Once we have rectangles in hand, the next step is to match rectangles, and then to do the math to determine distance. This is not as straightforward as it seems, because rectangles overlap, are not of the same size (but are of similar sizes) in the two images, there’s multiple possible matches, etc. What I did was use a bit of probability in order to determine which rectangles are the best matches for one another. Basically I scored the rectangles on how well they match one another, and then ran a LINQ query to determine the best matches, and bind these to one another.  The rectangles are scored on several criteria, such as how similar their areas are, how similar their widths and heights are, and so forth. Each score is a value between 0 and 1, inclusive, which I then add together to come up with a final score. This final score is obviously not in the range of 0 to 1, and therefore isn’t strictly in the realm of what we would classically think of probability, but, it does bubble up the highest ranking match to the top, which is what we need. Also note – this type of probabilistic reasoning, where instead of strict Boolean values we have ranges from 0 to 1, is a beginning point into fuzzy logic and how fuzzy reasoning works. In essence we are using a bit of fuzzy logic to match the rectangles – and using LINQ to do it! To see how all this works, check out the GetSimilarRectangles() and GetBestMatch() methods in MainForm.cs. There you will see LINQ queries to determine what the rank of matches are and how to get the top match. Look in GetNearScore() to see where the probabilistic logic takes place – and where I strayed from it! (For instance, the result of subtracting the abs() of the two y values is out of range for a canonically fuzzy value). You will also see some code that is commented out in there.  While those work well, I have found that the ones I left in are adequate and in general provide good results. The others I left in by way of example.

Doing the Math

From here, what we need to do is some crunching of numbers. The code that does this is in GetDistanceInfo(). An example of the kind of calculation we want to do can be found here. Basically what it does is calculate distance and angle, using the difference between the x values of the two rectangles, and the distance that those two rectangles are from the center line of one of our images. This gives us polar coordinates, with the cameras placed at the origin point. From there, we can manipulate the data as we please, for example plotting locations on a Cartesian graph (which is essentially what the example is doing). The calculation itself uses the disparity between the two objects (the perceived  x distance between them),the camera’s angle of view, and the camera’s focal length to determine polar coordinates for the perceived object. A discussion of this can be found here. From here, by way of example, I display the values on a graphic that looks like a radar screen.

Other interesting things I found along the way

Iplab_demo is an interesting example of the image processing capabilities of the AForge.Net library. It was very useful in determining what filter sequences worked well in the blob-finding process.

XDMessaging is a library which uses the windows message pump to communicate between processes/AppDomains on a single machine. It requires no setup and is relatively performant. I’m using it in the non-demo version of this code to communicate the vision info back to a consuming application.

An interesting and easy to digest page on stereopsis can be found here.

But most of all The Ants! You gotta check out the ants.

━━━━━━━━━━━━━━━━━━━━━━━━━━━━━━

● **REQUEST 1**
Answer these from the passage on stereo distance measurement, one line each:
(a) What range does each individual rectangle-matching score fall within?
(b) Which method holds the code that does the distance calculations?
(c) What does XDMessaging use to communicate between processes on a single machine?
● **REQUEST 2**
Carry on the passage on stereo distance measurement from its final sentence.

● **PROVIDED MATERIAL**
━━━━━━━━━━━━━━━━━━━━━━━━━━━━━━

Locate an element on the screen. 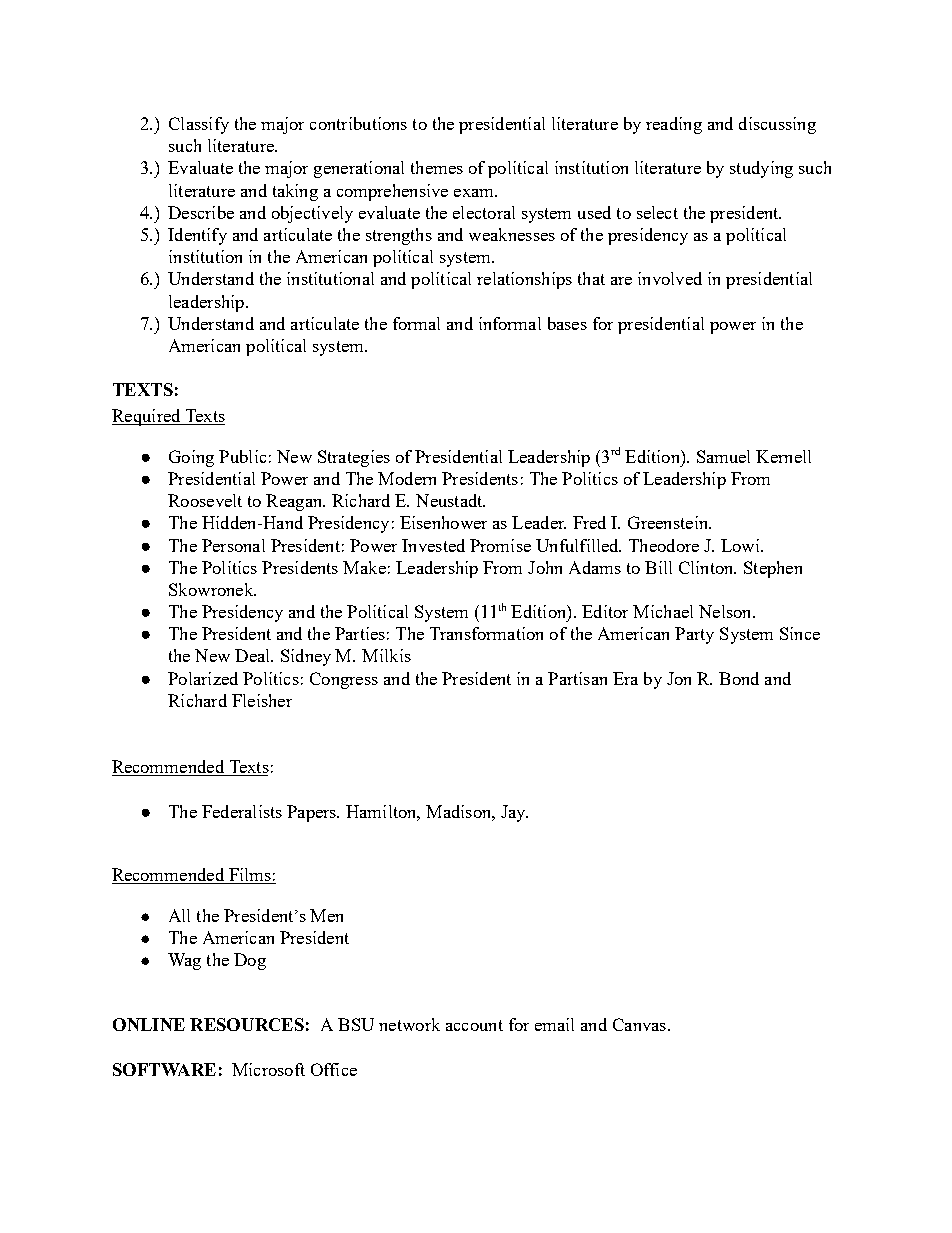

━━━━━━━━━━━━━━━━━━━━━━━━━━━━━━

● **EXERCISE ANSWER 1**
(a) Between 0 and 1, inclusive.
(b) GetDistanceInfo().
(c) The windows message pump.

● **EXERCISE ANSWER 2**
The Code

To play with the code for this blog post, download it here. While it is a demo and should work fine standalone, please consider it to be a work in progress. There are many things in it that could be improved upon. Also I used many references and examples to get this together. All cites and references should be intact in this document and in the code. If I missed anyone, please let me know and I will add ex post haste. Enjoy!

Computer vision processing in .Net

In my spare time, I have been playing around with vision processing. Basically, I have an ongoing robotics project I’m fiddling with off and on. What I need to figure out at this stage is how to do rangefinding, that is, finding the distance to objects near the robot. There are many options available, such as sonar, laser, and so forth. But, what I decided on doing, for various reasons, is to play with stereoscopic vision. The main reasons are that web cams are easy to find, and you can find older ones for a bargain. If, I thought, I could get two matching web cams, I may be able to use them to analyze images and determine where objects are and the distance to them. This is an ongoing project, and is far from complete (and with no guarantee of success!), but, I can report on some interesting things I have learned so far.

**Warning** I am far from an expert on any of this subject matter. Pretty much all of it is new to me, but I’m having fun exploring! Also, this describes a work in progress. If you see errors please feel free to point them out, I’ll certainly appreciate it!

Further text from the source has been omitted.